Гораздо легче понять негра, от избытка чувств раздевшегося догола. А победа-то была всего лишь над дружественной нам Испанией. Стоит ли в таком случае удивляться массовому ночному купанию болельщиков после победы "Маккаби" в позапрошлом полуфинале кубка над бронетанковой ЦСКА. Правда, народ прыгал в фонтан на центральной площади Тель-Авива исключительно в одетом виде. Почему? Потому, что в минуты национального триумфа стыдно заботиться о костюме! По одним данным, в триумфе участвовало сто тысяч промокших костюмов, по другим — двести. Тель-Авив в ту ночь, кажется, превзошел Париж после взятия Бастилии.
Наши учителя жизни такое поведение строго осудили. Плебейство! Инфантильность! Согласен, хотя в таком случае придется причислить к инфантильным плебеям самого себя. В стране, откуда я приехал, я тоже неистово болел при каждой международной спортивной встрече. Конечно, за гостей. Увы, чаще побеждали хозяева, что вполне объяснимо, если учесть их самую прогрессивную в мире систему профессионального любительства.
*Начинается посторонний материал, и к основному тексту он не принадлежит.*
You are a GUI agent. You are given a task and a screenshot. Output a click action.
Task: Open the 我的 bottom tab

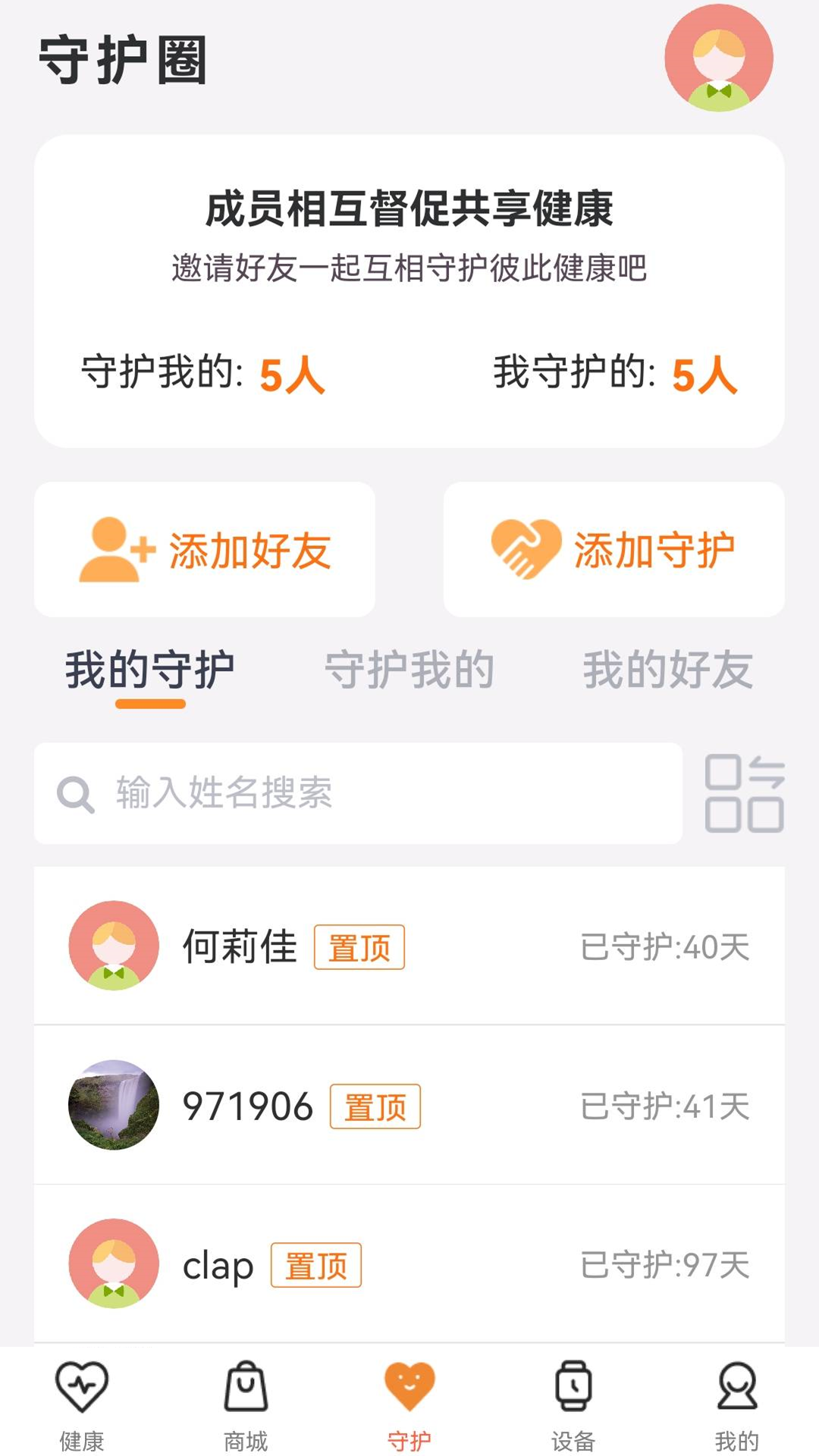[x=737, y=1404]
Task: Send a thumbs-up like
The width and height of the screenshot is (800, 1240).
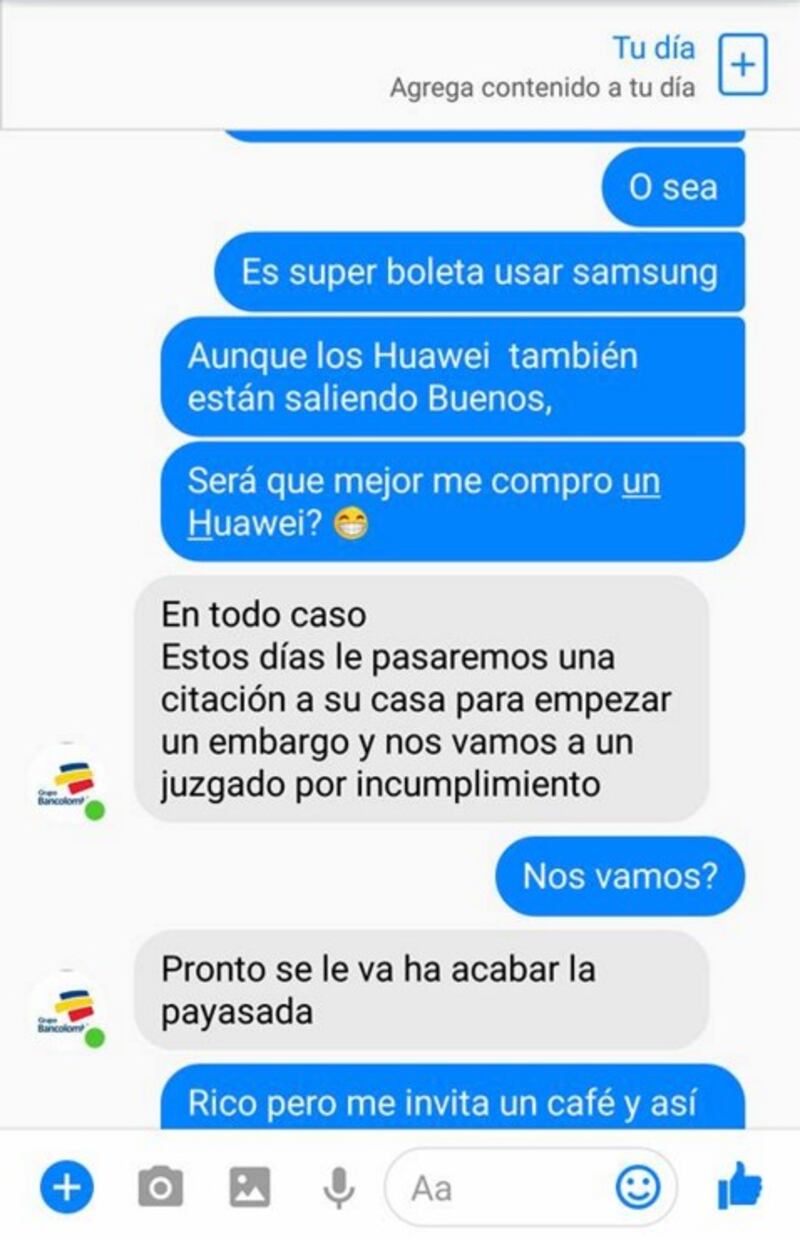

Если в стране, где я теперь живу, у меня случится инфаркт, то от волнения за тель-авивскую "Маккаби". Тем более, что со спортом в стране "Маккаби" ситуация прямо противоположна той, что в стране ЦСКА: по данным того же "Маарива", Израиль находится на последнем месте в мире по государственным ассигнованиям на спорт. Поэтому у нас есть одна-единственная команда, которой под силу поединки с лучшими зарубежными соперниками.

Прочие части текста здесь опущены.